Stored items
━━━━━━━━━━━━━━━━━━━━━━━━━━━━━━

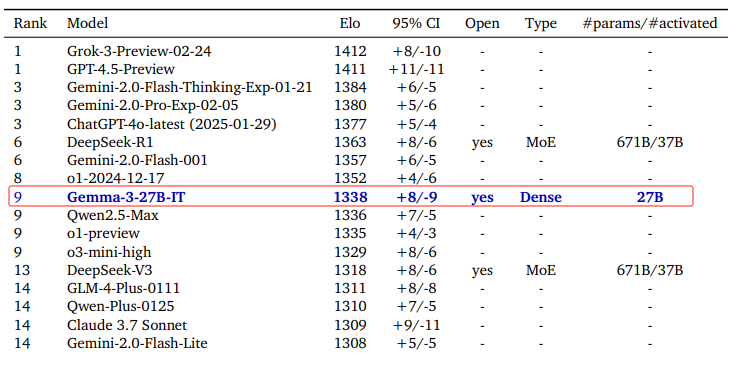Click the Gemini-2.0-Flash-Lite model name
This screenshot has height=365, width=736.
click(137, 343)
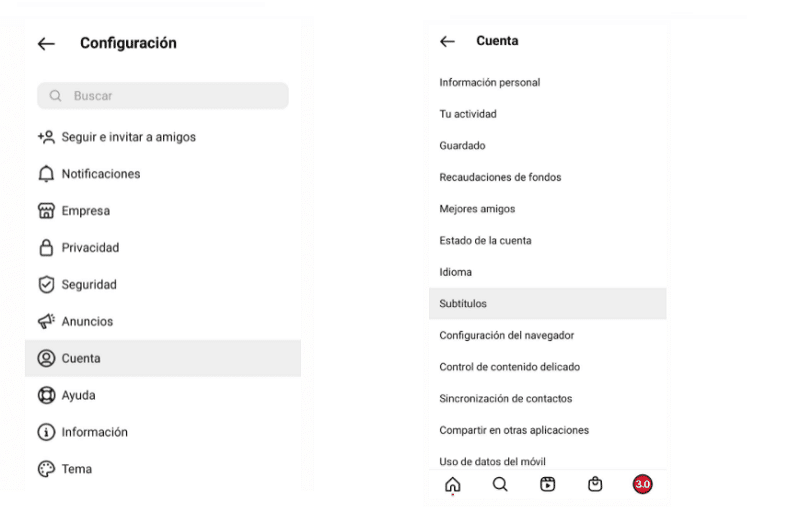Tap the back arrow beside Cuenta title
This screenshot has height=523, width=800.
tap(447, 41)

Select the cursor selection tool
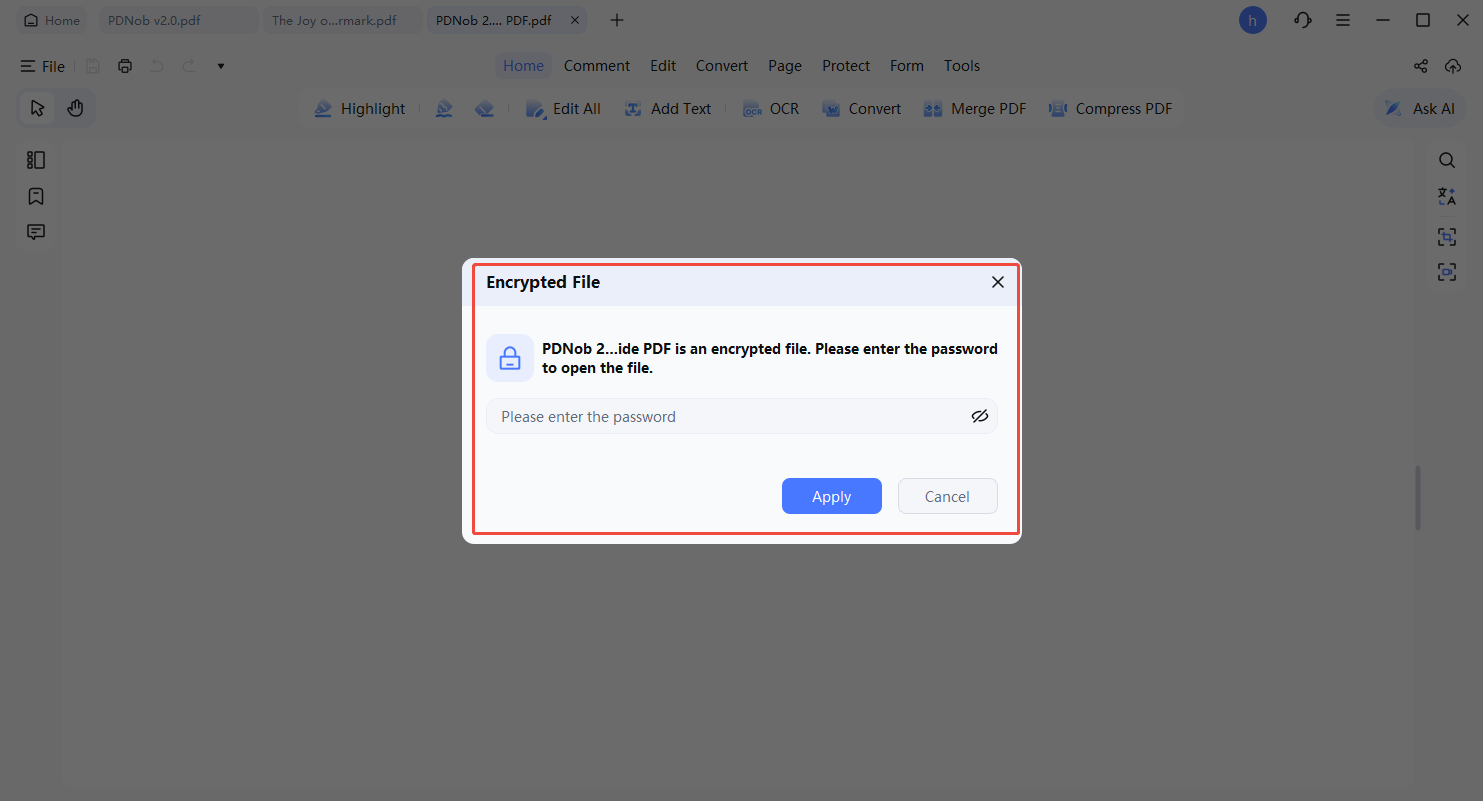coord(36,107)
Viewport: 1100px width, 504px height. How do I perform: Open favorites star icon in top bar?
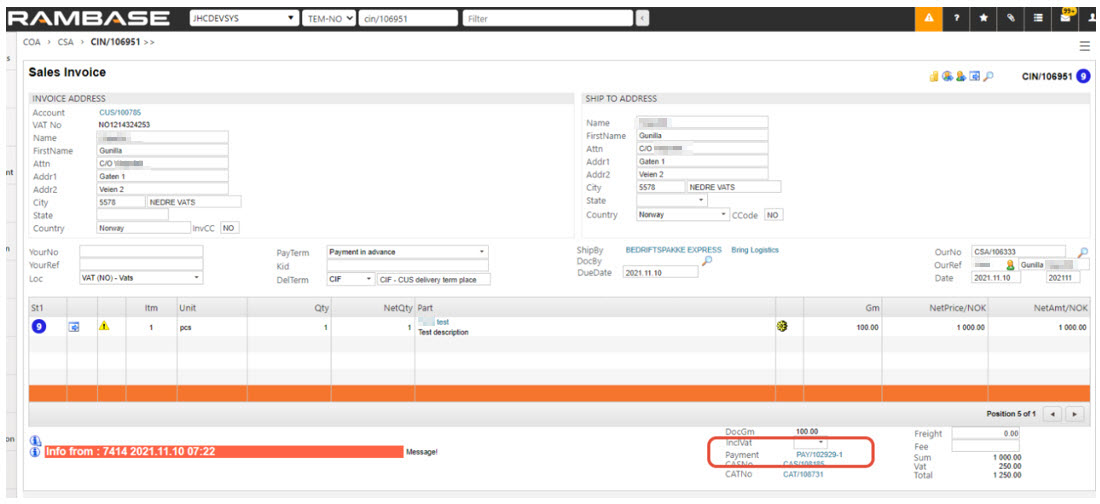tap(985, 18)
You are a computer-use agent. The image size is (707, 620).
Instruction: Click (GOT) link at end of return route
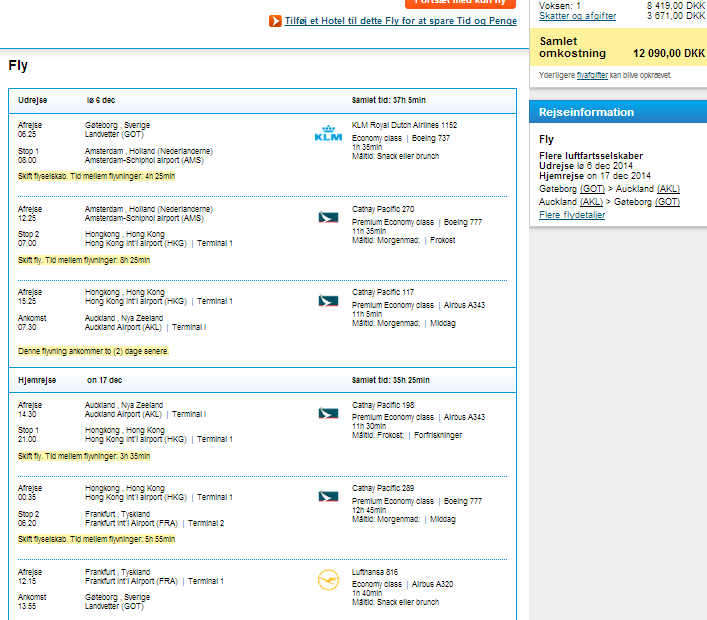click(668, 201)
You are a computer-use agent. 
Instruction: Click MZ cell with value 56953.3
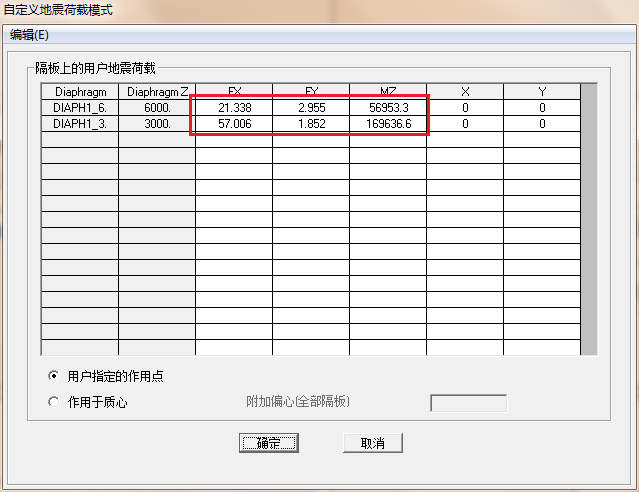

━━━━━━━━━━━━━━━━━━━━━━━━━━━━━━

■ **TASK PROMPT**:
Starting with the line that contains "Instruction: Click (GOT)" and ending with the last line of the data above, transcribe exactly those lines and no others, without pictures.

■ **ANSWER**:
Instruction: Click (GOT) link at end of return route
click(668, 201)
You are a computer-use agent. 
Instruction: Click MZ cell with value 56953.3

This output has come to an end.